Prerequisites. Installed SDK · API key set · Python 3.10+. About 15 minutes.

What you’ll build

            docs (file / URL)


        ┌─────────────────────┐
        │   KnowledgeBase     │  ◄── kb.add_urls_and_wait(...)
        └──────────┬──────────┘
                   │ exposed via
                   │ AgentTools.knowledge_base(id=kb.id, ...)

   user ──▶ ┌──────────────────────────────┐
   query    │ Conversational Agent         │
            │   LLM + product_docs tool +  │ ──▶ streamed reply
            │   session memory             │     with citations
            └──────────────────────────────┘
1

Create the Knowledge Base

KnowledgeBase.new takes an embedding model and an IndexingConfig. The SplitterMethod selector tells the indexer how to chunk — MARKDOWN is a good default for docs.
from vectorshift.knowledge_base import (
    KnowledgeBase,
    IndexingConfig,
    SplitterMethod,
)

kb = KnowledgeBase.new(
    name="product-docs",
    embedding_model="text-embedding-3-small",
    indexing_config=IndexingConfig(
        chunk_size=500,
        chunk_overlap=50,
        splitter=SplitterMethod.MARKDOWN,
    ),
)
print(f"Created KB id={kb.id}")
See KnowledgeBase.new for every option.
2

Ingest documents

Two flavours: files (add_files / add_files_and_wait) and URLs (add_urls / add_urls_and_wait). Both have a fire-and-forget mode (returns an IngestionTask immediately) and a blocking …_and_wait variant that polls until COMPLETED.
from pathlib import Path
from vectorshift.knowledge_base import (
    IngestionStatus,
    UrlConfig,
    RescrapeFrequency,
)

# Files — blocks until indexing completes.
final = kb.add_files_and_wait(
    [Path("./manuals/getting-started.md")],
    timeout=180,
)
assert final.status == IngestionStatus.COMPLETED
print(f"file ingested: items={final.item_ids}")
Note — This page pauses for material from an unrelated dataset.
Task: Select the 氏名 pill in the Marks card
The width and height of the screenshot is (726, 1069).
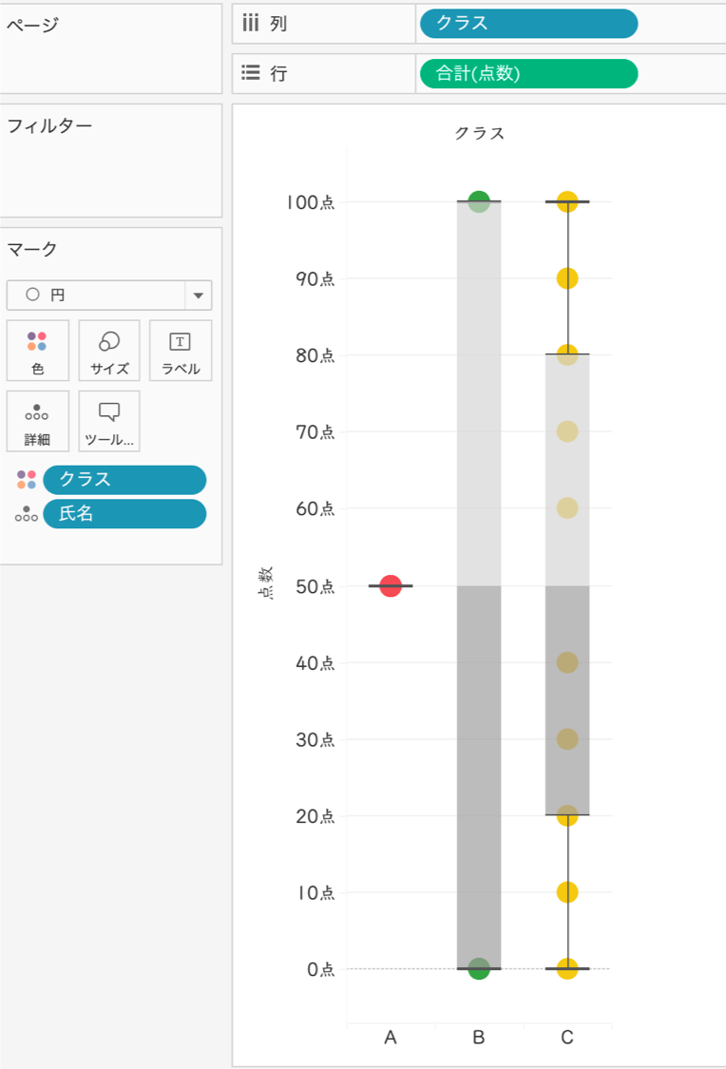Action: point(124,513)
# Recursive URL crawl with weekly refresh.
crawl = kb.add_urls_and_wait(
    urls=["https://docs.example.com"],
    url_config=UrlConfig(
        recursive=True,
        url_limit=200,
        ai_enhance_content=True,
        rescrape_frequency=RescrapeFrequency.WEEKLY,
    ),
    timeout=300,
)
print(f"crawl status: {crawl.status}")
add_files and add_urls (without _and_wait) return an IngestionTask so you can hand the polling off to a worker. Check progress with kb.ingestion_status(task.task_id).
3

Smoke-test retrieval

Verify retrieval works before plugging the KB into an agent. kb.query(...) returns a QueryResult with .chunks, .citations, and an optional .answer.
res = kb.query("How do I reset my password?", top_k=5)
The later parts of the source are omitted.